Check Ollama’s health and resource usage:

# Service status
systemctl status ollama

# Logs
journalctl -u ollama -f

# API health check
curl http://localhost:11434/api/tags

# GPU usage (update every 1s)
watch -n 1 nvidia-smi

For full monitoring, pipe Ollama metrics into your Grafana + Prometheus stack.

Troubleshooting

Model won’t load: Check available RAM/VRAM with free -h and nvidia-smi. Try a smaller model or quantization.
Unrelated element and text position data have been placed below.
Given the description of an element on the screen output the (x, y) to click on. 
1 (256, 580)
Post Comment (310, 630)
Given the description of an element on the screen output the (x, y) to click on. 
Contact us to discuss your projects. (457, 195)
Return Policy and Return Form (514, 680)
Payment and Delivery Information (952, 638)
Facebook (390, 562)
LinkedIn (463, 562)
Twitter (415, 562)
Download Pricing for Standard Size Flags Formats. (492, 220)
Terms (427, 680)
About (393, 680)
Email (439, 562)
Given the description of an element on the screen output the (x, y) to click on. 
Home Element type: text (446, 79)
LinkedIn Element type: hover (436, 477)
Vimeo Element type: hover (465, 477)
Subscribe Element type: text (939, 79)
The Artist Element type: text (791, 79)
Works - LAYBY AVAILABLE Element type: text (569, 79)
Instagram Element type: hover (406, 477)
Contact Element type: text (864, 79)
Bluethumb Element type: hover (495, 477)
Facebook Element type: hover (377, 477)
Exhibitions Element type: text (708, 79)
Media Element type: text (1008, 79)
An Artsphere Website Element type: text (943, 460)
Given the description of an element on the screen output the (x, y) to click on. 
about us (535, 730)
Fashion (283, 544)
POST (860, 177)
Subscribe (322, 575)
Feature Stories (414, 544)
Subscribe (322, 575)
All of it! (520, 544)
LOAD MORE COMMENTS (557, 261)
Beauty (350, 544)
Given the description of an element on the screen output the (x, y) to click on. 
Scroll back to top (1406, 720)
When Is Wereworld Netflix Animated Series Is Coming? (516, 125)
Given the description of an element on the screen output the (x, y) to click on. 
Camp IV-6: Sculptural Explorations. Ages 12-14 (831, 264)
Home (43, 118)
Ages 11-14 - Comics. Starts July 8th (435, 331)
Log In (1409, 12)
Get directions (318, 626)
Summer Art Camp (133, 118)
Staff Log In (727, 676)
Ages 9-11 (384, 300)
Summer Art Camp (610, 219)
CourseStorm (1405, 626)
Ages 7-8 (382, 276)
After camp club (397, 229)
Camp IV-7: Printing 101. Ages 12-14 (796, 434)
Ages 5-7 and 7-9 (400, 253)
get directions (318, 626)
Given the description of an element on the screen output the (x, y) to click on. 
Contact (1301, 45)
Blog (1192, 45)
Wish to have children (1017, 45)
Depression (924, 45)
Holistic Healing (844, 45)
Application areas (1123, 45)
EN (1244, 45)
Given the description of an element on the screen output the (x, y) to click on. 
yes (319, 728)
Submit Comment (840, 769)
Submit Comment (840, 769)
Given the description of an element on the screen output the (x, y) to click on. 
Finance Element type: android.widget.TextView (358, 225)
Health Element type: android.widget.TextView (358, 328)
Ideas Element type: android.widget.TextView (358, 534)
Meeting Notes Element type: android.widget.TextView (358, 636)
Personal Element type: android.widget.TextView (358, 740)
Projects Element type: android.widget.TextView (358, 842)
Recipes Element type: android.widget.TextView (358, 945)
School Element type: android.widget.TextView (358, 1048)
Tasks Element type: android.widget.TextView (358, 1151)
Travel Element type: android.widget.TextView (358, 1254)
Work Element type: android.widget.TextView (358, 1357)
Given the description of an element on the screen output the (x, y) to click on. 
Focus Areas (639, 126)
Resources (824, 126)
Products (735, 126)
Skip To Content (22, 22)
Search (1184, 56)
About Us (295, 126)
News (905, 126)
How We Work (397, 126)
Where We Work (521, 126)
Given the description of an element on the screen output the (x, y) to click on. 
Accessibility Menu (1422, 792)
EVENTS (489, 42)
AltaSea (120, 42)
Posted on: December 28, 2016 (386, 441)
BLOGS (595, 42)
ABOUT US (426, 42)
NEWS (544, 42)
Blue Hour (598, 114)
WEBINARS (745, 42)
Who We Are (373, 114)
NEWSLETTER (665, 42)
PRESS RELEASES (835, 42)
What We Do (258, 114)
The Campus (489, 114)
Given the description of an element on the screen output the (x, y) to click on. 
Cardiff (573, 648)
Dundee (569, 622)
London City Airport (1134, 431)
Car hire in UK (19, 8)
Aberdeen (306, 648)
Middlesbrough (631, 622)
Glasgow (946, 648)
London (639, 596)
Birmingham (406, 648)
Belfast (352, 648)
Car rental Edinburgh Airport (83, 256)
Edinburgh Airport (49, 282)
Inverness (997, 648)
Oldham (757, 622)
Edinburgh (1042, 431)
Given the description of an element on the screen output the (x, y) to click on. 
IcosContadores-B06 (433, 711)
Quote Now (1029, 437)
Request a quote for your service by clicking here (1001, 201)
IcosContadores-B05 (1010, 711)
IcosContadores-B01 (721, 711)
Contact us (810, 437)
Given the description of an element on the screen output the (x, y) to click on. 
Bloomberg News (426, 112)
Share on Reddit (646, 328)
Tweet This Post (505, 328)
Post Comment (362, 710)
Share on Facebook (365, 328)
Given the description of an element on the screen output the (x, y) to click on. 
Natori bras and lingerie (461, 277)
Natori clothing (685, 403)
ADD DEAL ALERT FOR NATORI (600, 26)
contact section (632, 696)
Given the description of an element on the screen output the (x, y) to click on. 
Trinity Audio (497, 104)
Slow generation: Ensure GPU is detected: ollama run llama3.1 --verbose shows if it’s using GPU or CPU.

Connection refused: Check if Ollama is running (systemctl status ollama) and listening on the right interface (ss -tlnp | grep 11434).

Docker GPU not working: Verify NVIDIA Container Toolkit: docker run --rm --gpus all nvidia/cuda:12.0-base nvidia-smi

What’s Next?

Once Ollama is running, you can:

  • Add Open WebUI for a ChatGPT-like interface
  • Connect Continue.dev for AI-powered coding in VS Code
  • Set up MCP servers to give your AI access to files, databases, and tools (browse MCP servers)
  • Build custom Modelfiles for specialized assistants
  • Run embedding models for local RAG (retrieval-augmented generation)

You now have a private, free, unlimited AI running on hardware you control. No subscriptions. No data leaving your network. Welcome to self-hosted AI.